Cambiar una cerradura es algo, por lo general, costoso para muchas de esas mujeres, cuya renta es demasiado baja como para detraer de ella los ciento y pico o doscientos euros que suele facturarse por ello. El hecho de que, si prospera esta buena idea en las demás provincias españolas, ahora puedan permitírselo cada una de las mujeres acosadas por el descerebrado de turno es una gran noticia que demuestra dos cosas: que hasta el momento no se había hecho (ni pensado) todo lo que se podía hacer para paliar uno de los más graves problemas de nuestra sociedad, un problema que produce decenas de muertes al año y miles de vidas destruidas por el pavor y las heridas físicas y psicológicas; y que, en éste como en muchos otros casos, la iniciativa privada actúa con más sentido común que las instituciones públicas.

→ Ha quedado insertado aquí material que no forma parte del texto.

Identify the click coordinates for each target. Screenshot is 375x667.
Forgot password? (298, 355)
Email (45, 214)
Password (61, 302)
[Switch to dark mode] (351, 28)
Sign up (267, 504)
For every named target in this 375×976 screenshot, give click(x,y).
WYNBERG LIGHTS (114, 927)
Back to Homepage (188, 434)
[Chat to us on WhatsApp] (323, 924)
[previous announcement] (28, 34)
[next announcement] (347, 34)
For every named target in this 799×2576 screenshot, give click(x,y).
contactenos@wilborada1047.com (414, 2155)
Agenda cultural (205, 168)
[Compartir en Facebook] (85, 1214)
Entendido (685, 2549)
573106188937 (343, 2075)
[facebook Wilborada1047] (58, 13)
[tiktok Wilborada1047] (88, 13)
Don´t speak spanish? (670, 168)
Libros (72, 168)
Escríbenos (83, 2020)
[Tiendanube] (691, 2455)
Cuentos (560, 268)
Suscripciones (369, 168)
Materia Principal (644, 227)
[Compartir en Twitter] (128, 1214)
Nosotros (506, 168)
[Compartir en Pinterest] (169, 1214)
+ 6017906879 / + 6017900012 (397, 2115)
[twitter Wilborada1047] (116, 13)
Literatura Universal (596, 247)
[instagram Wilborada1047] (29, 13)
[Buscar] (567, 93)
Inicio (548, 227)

Cambiar la cerradura de un piso del que tiene las llaves un asesino potencial es un gesto básico de autodefensa, un mínimo que uno no entiende que las autoridades no hayan atendido hasta el momento, un primer paso para protegerse y a partir del cual comenzar la lenta y dolorosa reconstrucción de la autoestima y de la vida propia.

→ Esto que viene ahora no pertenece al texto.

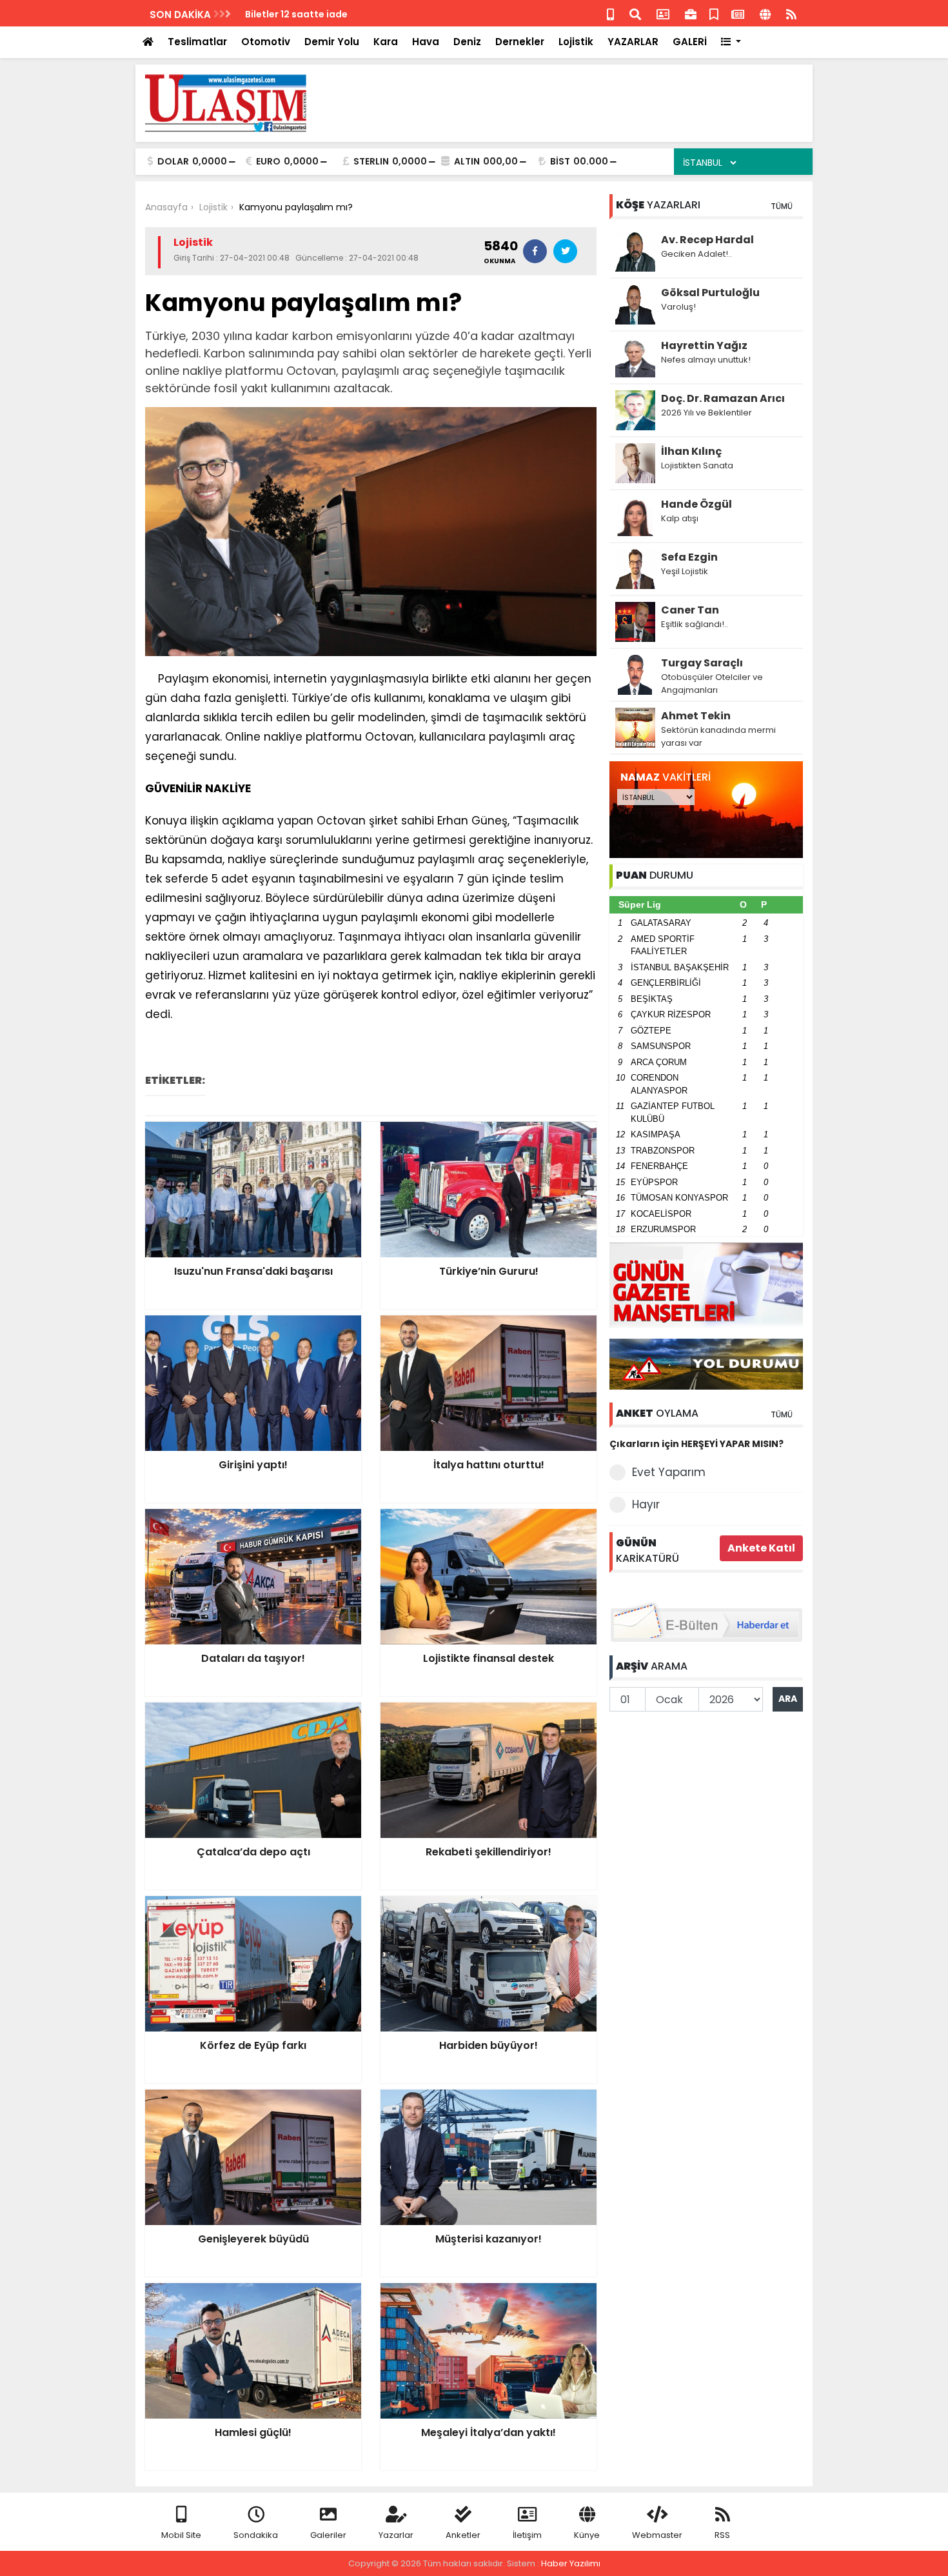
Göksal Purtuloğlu (710, 292)
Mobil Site (181, 2535)
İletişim (527, 2535)
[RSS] (791, 13)
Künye (587, 2535)
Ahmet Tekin (696, 715)
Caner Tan (690, 610)
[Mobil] (610, 13)
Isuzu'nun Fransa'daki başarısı (316, 14)
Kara (385, 41)
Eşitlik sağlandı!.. (694, 624)
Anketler (463, 2535)
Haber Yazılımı (570, 2563)
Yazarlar (396, 2535)
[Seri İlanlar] (714, 13)
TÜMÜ (782, 206)
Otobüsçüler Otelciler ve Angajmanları (712, 683)
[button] (731, 42)
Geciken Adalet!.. (696, 254)
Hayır (646, 1504)
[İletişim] (663, 13)
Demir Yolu (331, 41)
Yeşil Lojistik (684, 571)
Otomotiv (265, 41)
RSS (722, 2535)
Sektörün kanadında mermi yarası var (718, 736)
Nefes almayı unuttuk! (706, 360)
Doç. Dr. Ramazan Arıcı (723, 398)
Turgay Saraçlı (702, 662)
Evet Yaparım (669, 1472)
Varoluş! (678, 307)
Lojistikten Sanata (697, 465)
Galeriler (328, 2535)
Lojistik (575, 41)
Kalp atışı (679, 518)
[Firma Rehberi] (690, 13)
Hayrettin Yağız (704, 345)
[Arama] (635, 13)
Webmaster (657, 2535)
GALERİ (690, 41)
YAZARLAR (632, 41)
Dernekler (519, 41)
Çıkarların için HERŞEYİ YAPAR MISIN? (696, 1443)
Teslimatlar (197, 41)
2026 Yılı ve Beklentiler (706, 412)
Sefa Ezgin (689, 557)
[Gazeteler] (738, 13)
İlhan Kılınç (691, 451)
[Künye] (765, 13)
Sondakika (255, 2535)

Las cerraduras son las guardianas silenciosas de las casas, las fieles amigas de sus moradores. Tenerlas de parte de uno es esencial para sentirse a salvo de los mil y un afueras que nos acechan, de los innumerables y muchas veces innombrados enemigos que todos tenemos o creemos tener. Vivimos en fortines porque la sociedad se ha vuelto más y más peligrosa y porque todos necesitamos bajar la guardia, dormir (y soñar) sin espadas de Damocles pendientes de un hilo encima de nuestras cabezas, relajarnos un cierto número de horas al día. Hay lugares, fuera y dentro de nuestras fronteras, donde todavía no es así, donde las casas y los coches se dejan abiertos de par en par, pero cada vez son menos (y mejor no nombrarlos aquí para no dar pistas a los codiciosos de lo ajeno, también de los latidos ajenos) y cada vez están más escondidos.

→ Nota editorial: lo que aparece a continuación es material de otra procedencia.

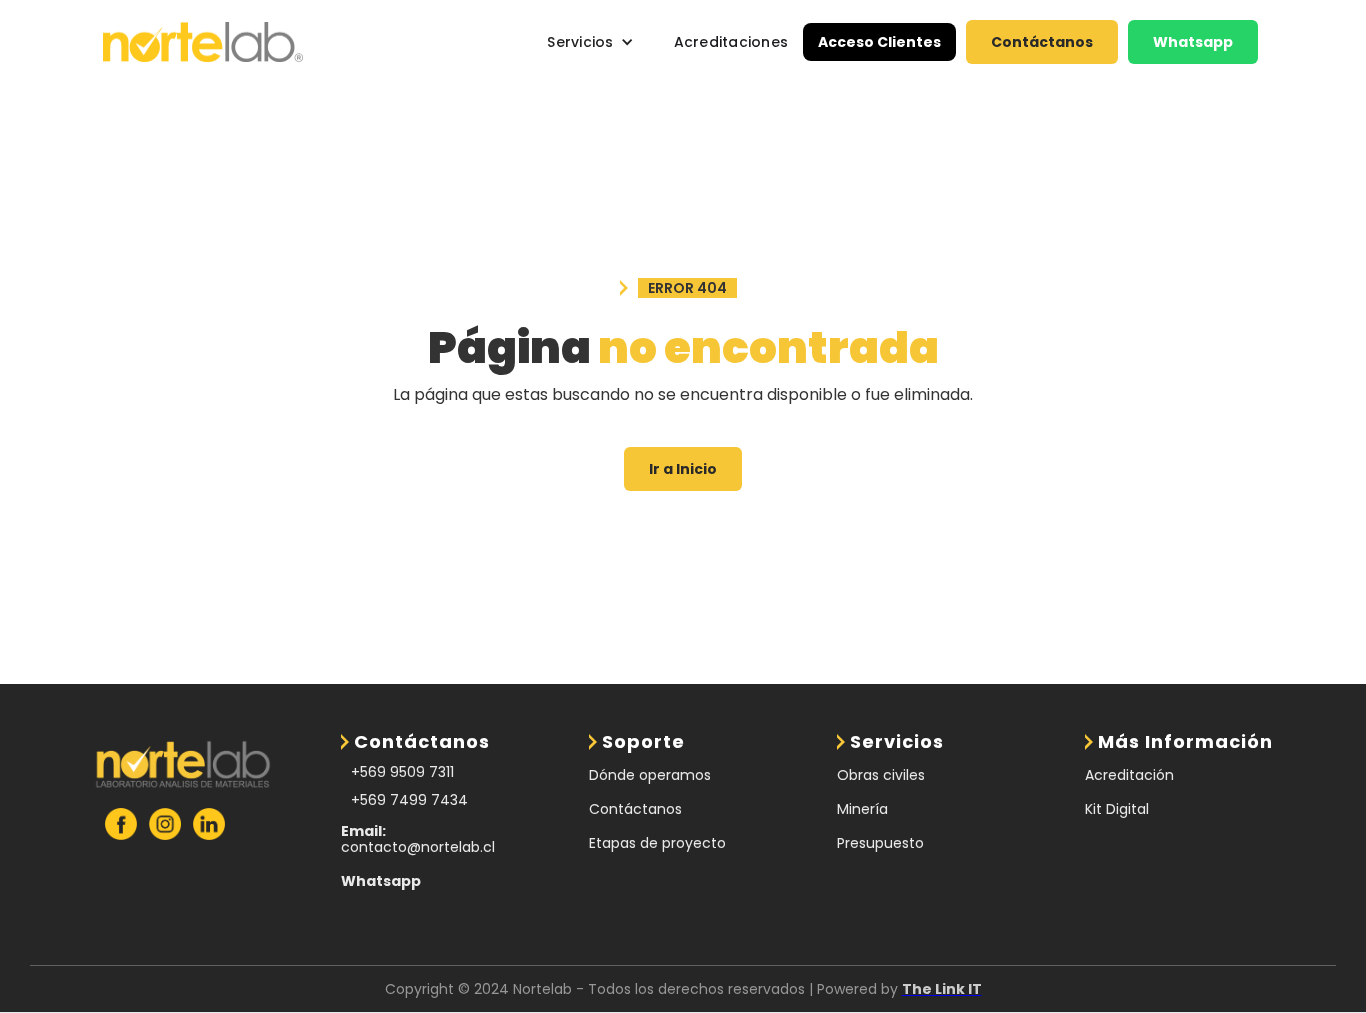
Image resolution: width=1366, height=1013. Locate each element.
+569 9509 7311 (402, 772)
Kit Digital (1117, 809)
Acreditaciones (731, 42)
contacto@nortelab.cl (418, 839)
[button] (590, 42)
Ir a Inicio (683, 469)
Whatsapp (1193, 42)
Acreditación (1129, 775)
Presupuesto (880, 843)
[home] (203, 42)
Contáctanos (1042, 42)
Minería (862, 809)
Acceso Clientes (879, 42)
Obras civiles (881, 775)
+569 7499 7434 (409, 800)
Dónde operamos (650, 775)
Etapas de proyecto (657, 843)
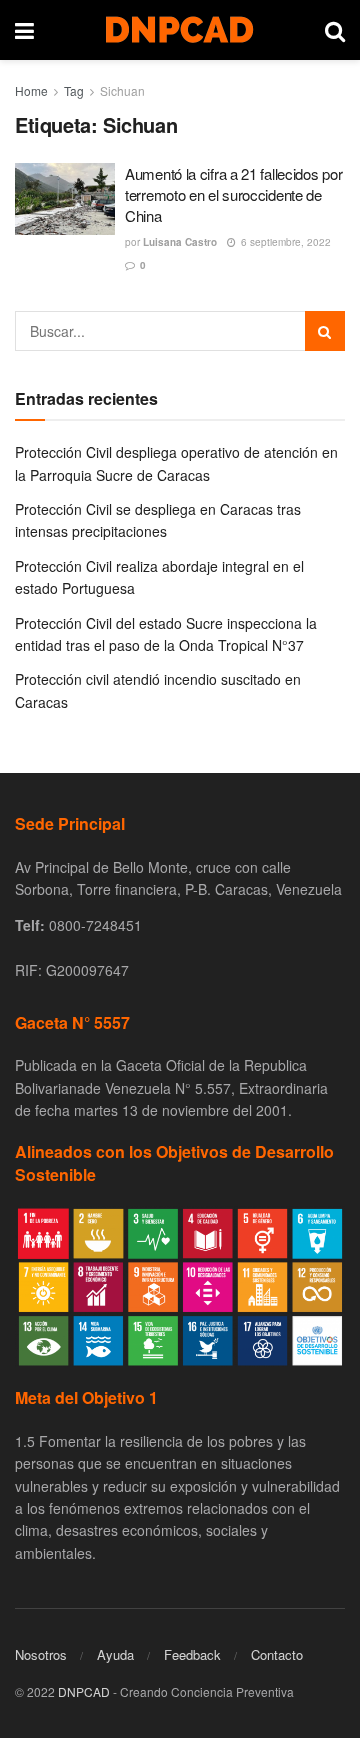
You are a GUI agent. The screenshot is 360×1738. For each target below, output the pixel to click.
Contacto (277, 1654)
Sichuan (122, 90)
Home (31, 90)
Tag (74, 90)
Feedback (192, 1654)
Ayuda (115, 1654)
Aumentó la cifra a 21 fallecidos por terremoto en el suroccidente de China (233, 194)
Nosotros (41, 1654)
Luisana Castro (180, 242)
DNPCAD (84, 1691)
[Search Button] (325, 331)
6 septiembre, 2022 (284, 242)
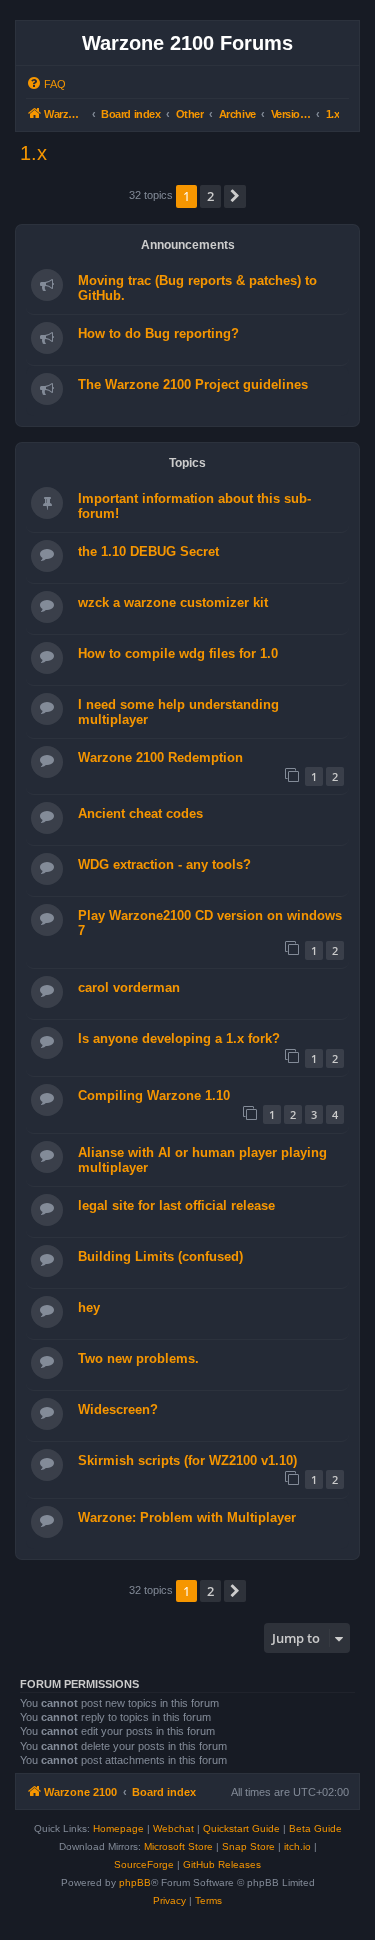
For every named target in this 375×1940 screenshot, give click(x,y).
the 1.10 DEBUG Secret (148, 551)
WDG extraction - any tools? (164, 864)
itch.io (297, 1846)
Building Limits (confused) (160, 1256)
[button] (235, 196)
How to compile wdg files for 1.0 (178, 653)
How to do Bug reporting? (158, 333)
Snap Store (248, 1846)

Vivir sin cerraduras suena, hoy por hoy, a utopía antigua o muy futura, a deseo lejanísimo. Por eso, como decía, tenemos que hacer lo que sea para que estén de nuestra parte, y con ellas las llaves que las abren y las cierran, y con ambas las manos que hacen girar esas llaves en un sentido y en otro, y adosadas a esas manos los brazos y los cuerpos y el corazón y la cabeza de la persona que las posee. La UCES ha tenido una idea excepcional, valiosísima y oportuna que ojalá hagan suya muy pronto todas las ciudades de España.